59 . The electrochemical system of claim 58 , further comprising a first gas-removal manifold in fluid communication with the first half-cell chamber, the first gas-removal manifold containing a first gas-removal liquid flowing therethrough and maintained at a controlled fourth pressure that is less than the first pressure.
60 . The electrochemical system of claim 59 , further comprising a second gas-removal manifold in fluid communication with the second half-cell chamber, the second gas-removal manifold containing a second gas-removal liquid flowing therethrough and maintained at a controlled fifth pressure that is equal to the fourth pressure.
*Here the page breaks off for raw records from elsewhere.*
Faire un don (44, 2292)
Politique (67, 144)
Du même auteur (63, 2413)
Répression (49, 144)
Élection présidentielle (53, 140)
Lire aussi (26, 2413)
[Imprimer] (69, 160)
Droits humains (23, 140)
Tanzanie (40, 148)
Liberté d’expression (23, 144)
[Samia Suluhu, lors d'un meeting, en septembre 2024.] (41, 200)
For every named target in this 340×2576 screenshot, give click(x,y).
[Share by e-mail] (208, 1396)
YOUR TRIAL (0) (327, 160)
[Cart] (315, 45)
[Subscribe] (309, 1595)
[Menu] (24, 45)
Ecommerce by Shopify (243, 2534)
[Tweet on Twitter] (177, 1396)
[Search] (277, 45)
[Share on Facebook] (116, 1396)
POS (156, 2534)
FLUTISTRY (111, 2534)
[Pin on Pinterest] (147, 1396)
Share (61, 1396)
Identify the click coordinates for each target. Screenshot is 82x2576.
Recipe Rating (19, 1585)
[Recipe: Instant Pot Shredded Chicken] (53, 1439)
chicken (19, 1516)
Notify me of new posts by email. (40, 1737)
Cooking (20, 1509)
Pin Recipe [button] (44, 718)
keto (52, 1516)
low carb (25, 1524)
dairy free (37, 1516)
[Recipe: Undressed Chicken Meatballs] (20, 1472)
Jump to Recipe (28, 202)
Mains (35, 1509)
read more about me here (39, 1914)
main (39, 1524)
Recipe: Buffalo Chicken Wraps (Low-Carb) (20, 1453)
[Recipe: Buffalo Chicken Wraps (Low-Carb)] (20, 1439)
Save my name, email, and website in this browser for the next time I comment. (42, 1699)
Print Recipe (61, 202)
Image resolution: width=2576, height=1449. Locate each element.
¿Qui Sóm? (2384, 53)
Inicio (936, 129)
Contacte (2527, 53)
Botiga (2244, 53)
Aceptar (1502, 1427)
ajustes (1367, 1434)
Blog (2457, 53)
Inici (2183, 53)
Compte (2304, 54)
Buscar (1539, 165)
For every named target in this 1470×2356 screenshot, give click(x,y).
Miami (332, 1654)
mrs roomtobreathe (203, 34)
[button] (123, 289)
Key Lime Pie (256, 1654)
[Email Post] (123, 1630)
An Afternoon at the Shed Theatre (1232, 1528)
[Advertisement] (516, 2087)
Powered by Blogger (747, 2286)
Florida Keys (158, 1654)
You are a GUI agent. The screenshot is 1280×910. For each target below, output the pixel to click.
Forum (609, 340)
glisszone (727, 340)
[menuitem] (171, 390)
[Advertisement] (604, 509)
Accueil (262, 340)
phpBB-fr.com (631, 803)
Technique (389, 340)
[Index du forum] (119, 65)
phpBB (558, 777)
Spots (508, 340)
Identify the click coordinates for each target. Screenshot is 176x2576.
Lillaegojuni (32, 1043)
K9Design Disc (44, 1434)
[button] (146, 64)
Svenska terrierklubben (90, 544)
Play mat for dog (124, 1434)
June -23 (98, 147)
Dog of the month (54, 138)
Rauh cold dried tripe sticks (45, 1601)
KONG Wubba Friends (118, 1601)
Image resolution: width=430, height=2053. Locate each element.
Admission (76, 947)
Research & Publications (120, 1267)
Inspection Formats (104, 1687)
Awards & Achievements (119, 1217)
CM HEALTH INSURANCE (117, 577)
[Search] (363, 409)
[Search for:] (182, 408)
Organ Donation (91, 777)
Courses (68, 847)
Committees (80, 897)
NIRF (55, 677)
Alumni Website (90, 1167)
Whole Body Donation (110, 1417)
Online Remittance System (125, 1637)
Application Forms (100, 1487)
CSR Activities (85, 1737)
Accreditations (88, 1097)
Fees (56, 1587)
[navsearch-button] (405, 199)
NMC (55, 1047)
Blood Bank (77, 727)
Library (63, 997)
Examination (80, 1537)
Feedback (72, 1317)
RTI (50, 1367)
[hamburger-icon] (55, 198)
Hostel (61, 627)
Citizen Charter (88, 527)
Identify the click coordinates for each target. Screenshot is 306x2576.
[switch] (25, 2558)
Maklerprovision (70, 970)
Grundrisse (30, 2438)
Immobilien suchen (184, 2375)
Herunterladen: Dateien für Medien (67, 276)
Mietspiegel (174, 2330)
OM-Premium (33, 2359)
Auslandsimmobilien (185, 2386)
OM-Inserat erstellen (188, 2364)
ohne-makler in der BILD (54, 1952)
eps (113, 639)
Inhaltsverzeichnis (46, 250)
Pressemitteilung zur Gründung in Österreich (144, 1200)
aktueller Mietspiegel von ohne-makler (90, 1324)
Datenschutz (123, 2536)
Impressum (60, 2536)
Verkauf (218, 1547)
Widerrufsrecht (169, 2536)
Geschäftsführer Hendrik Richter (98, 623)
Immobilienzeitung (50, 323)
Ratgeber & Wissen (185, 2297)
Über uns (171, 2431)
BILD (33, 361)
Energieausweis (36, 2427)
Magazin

61 . The electrochemical system of claim 60 , further comprising a first fluid escape element between the first half-cell chamber and the first gas-removal manifold, wherein the first fluid escape element imparts a resistance to flow of gas which dampens pressure oscillations between the first half-cell chamber and the first gas-removal manifold.
62 . The electrochemical system of claim 61 , further comprising a second fluid escape element between the second half-cell chamber and the second gas-removal manifold, wherein the second fluid escape element imparts a resistance to flow of gas which dampens pressure oscillations between the second half-cell chamber and the second gas-removal manifold.
63 . The electrochemical system of claim 62 , wherein the first fluid escape element or the second fluid escape element is a series fluid escape element.
64 . The electrochemical system of claim 63 , wherein the series fluid escape element is an egress channel with a total interior fluid path length that is at least 10 times greater than an interior cross-sectional area.
65 . The electrochemical system of claim 63 , wherein the series fluid escape element is an egress channel with a tortuous path.
66 . The electrochemical system of claim 63 , wherein the series fluid escape element is an egress channel with a mechanically restricted conduit.
67 . The electrochemical system of claim 63 , wherein incompressible liquid and compressible gas flow through the series fluid escape element as discrete liquid pockets of and gas pockets, wherein the liquid pockets experience flow resistance due to surface tension with an interior wall of the fluid escape element.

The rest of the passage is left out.